These are the resulting statistics:

In [13]:

df_S %>% select(-c('sd', 'sem')) %>% round(1)  %>% unite(`95% CI`, c(mean_CI_lo, mean_CI_hi), sep=" - ")

# A tibble: 1 × 3
      N Average `95% CI` 
  <dbl>   <dbl> <chr>    
1    12    36.7 33 - 40.3

Let’s now generate a superplot for the individual replicates, repeating what can be done in the app with the data in `results_S-phase.csv``. First we generate dotplots from the replicates:

In [14]:

p <- ggplot(df_results, (aes(x=Analysis, y=S_phase, color=Replicate, fill=Replicate)))

p <- p + geom_quasirandom(width = .2, varwidth = FALSE, cex=2, alpha=0.8, groupOnX=TRUE)

p <- p + facet_grid(.~Replicate)
p <- p + theme_light(base_size = 12) + theme(panel.grid.minor = element_blank())
p <- p + theme(legend.position="none")

p

We add the summary statistic for each replicate as a large dot. And with some styling (adjusting colors, labels), we generate the superplot:

In [15]:

p <- p + geom_flat_violin(color=NA, scale = "width", width=0.6,position = position_nudge(x = .25, y = 0), trim=FALSE, alpha = 0.8)

p <-  p + stat_summary(fun = mean, geom = "point", shape=21, stroke = .3, size=4, color="black", alpha=1)

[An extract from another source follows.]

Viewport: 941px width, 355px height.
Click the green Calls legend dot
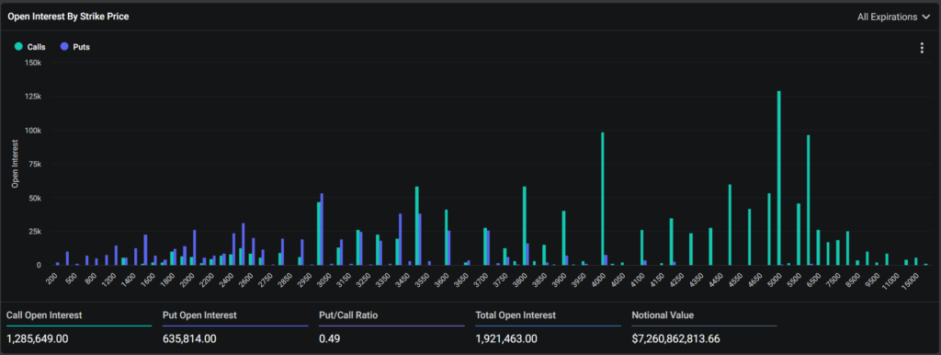[18, 46]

p <- p + scale_fill_viridis_d(begin=0.3, end=0.7)
p <- p + scale_color_viridis_d(begin=0.3, end=0.7) 
p <- p + labs(x="Replicate", y="S-phase [%]")
p <- p + theme(axis.text.x = element_blank())

p

Warning: Using the `size` aesthietic with geom_polygon was deprecated in ggplot2 3.4.0.
ℹ Please use the `linewidth` aesthetic instead.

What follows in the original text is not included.